On a proper analysis, these claims constitute only objections or defences to hypothetical criminal proceedings, which have not yet been brought and may never be brought. Indeed, Mr Kovács himself concedes that he is officially not a suspect. The fact, once again, that the Prosecutor-General is constitutionally independent and proceeds in compliance with the presumption of innocence is sufficient to allay any fears of fumus persecutionis.

Lastly, it is emphasised that waiver of immunity does not entail in any way a judgement as to the Member's guilt or innocence.

4. Conclusion

On the basis of the above considerations and pursuant to Rule 9(3) of the Rules of Procedure, the Committee on Legal Affairs recommends that the European Parliament should waive the parliamentary immunity of Mr Béla Kovács.
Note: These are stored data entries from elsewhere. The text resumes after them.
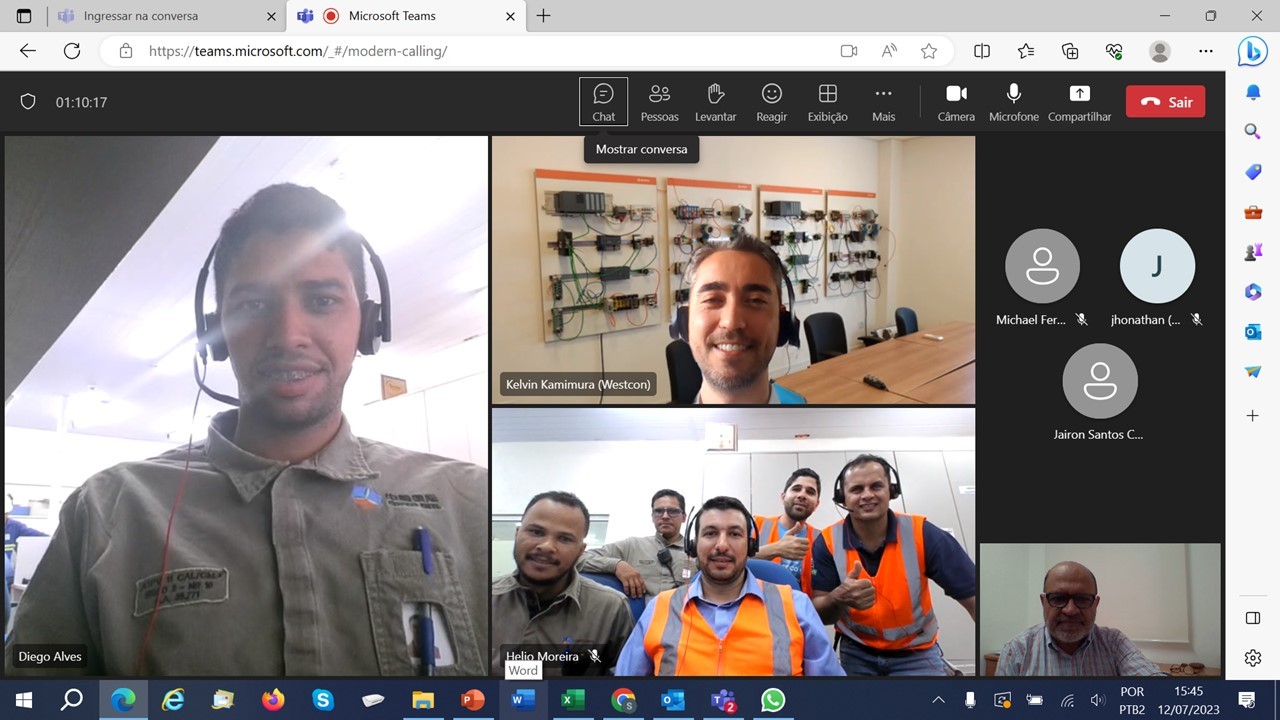Leave the meeting with Sair button
Viewport: 1280px width, 720px height.
click(1165, 102)
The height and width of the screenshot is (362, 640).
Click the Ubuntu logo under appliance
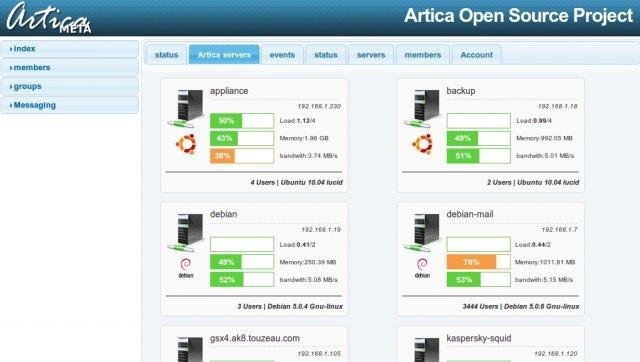186,144
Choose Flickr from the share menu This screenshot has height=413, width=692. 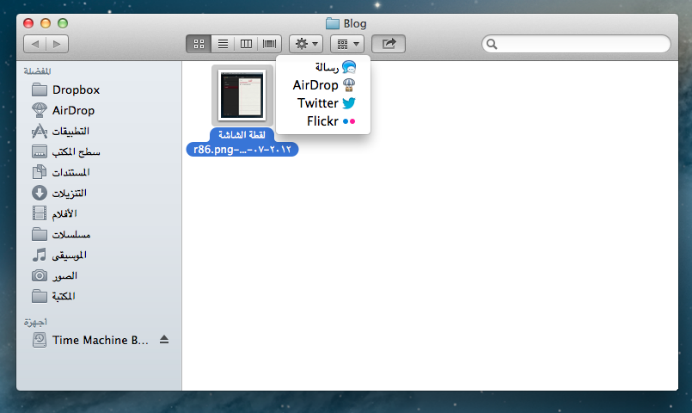tap(330, 121)
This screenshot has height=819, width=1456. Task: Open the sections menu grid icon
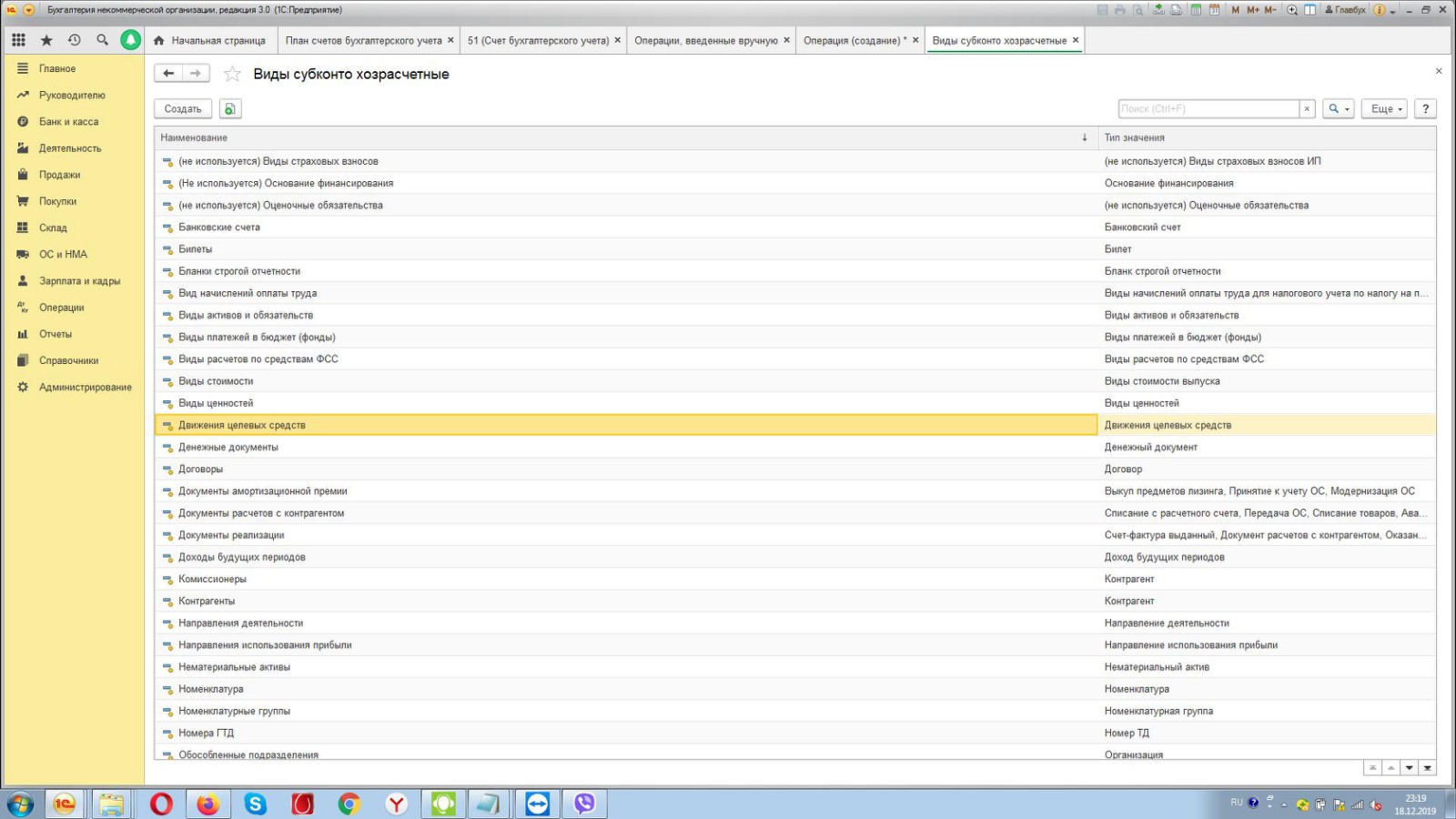click(x=18, y=40)
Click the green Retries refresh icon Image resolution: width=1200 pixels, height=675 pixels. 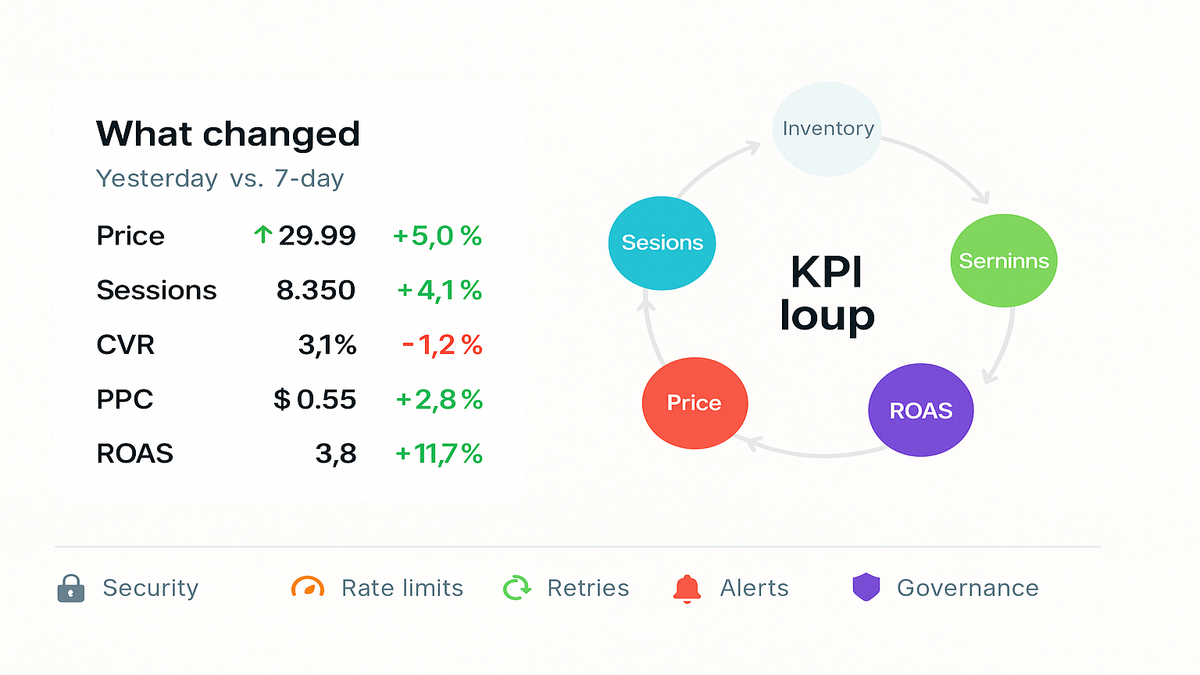point(517,588)
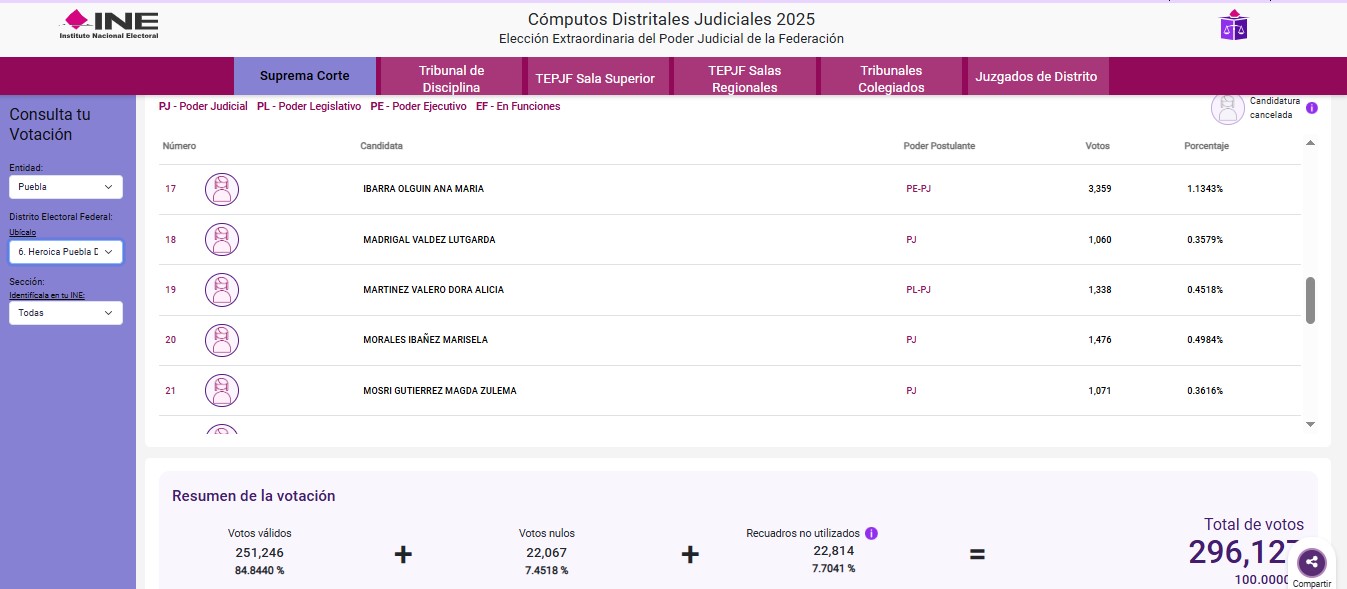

RESULT OF FINAL VOTE IN COMMITTEE RESPONSIBLE

Date adopted

12.10.2015

 

 

 

Result of final vote

+:

–:

0:

14

2

2

Members present for the final vote

Max Andersson, Joëlle Bergeron, Marie-Christine Boutonnet, Kostas Chrysogonos, Mady Delvaux, Laura Ferrara, Dietmar Köster, Gilles Lebreton, António Marinho e Pinto, Julia Reda, Evelyn Regner, Pavel Svoboda, József Szájer, Tadeusz Zwiefka

Substitutes present for the final vote

Heidi Hautala, Virginie Rozière

Substitutes under Rule 200(2) present for the final vote

Birgit Collin-Langen, Péter Niedermüller

(1)

Judgment of the Court of Justice of 12 May 1964 in Case 101/63, Wagner v Fohrmann and Krier, ECLI:EU:C:1964:28; judgment of the Court of Justice of 10 July 1986 in Case149/85, Wybot v Faure and others, ECLI:EU:C:1986:310; judgment of the General Court of 15 October 2008 in Case T-345/05, Mote v Parliament, ECLI:EU:T:2008:440; judgment of the Court of Justice of 21 October 2008 in Joined Cases C‑200/07 and C-201/07, Marra v De Gregorio and Clemente, ECLI:EU:C:2008:579; judgment of the General Court of 19 March 2010 in Case T-42/06, Gollnisch v Parliament, ECLI:EU:T:2010:102; judgment of the Court of Justice of 6 September 2011 in Case C‑163/10, Patriciello, ECLI: EU:C:2011:543; judgment of the General Court of 17 January 2013 in Joined Cases T-346/11 and T-347/11, Gollnisch v Parliament, ECLI:EU:T:2013:23.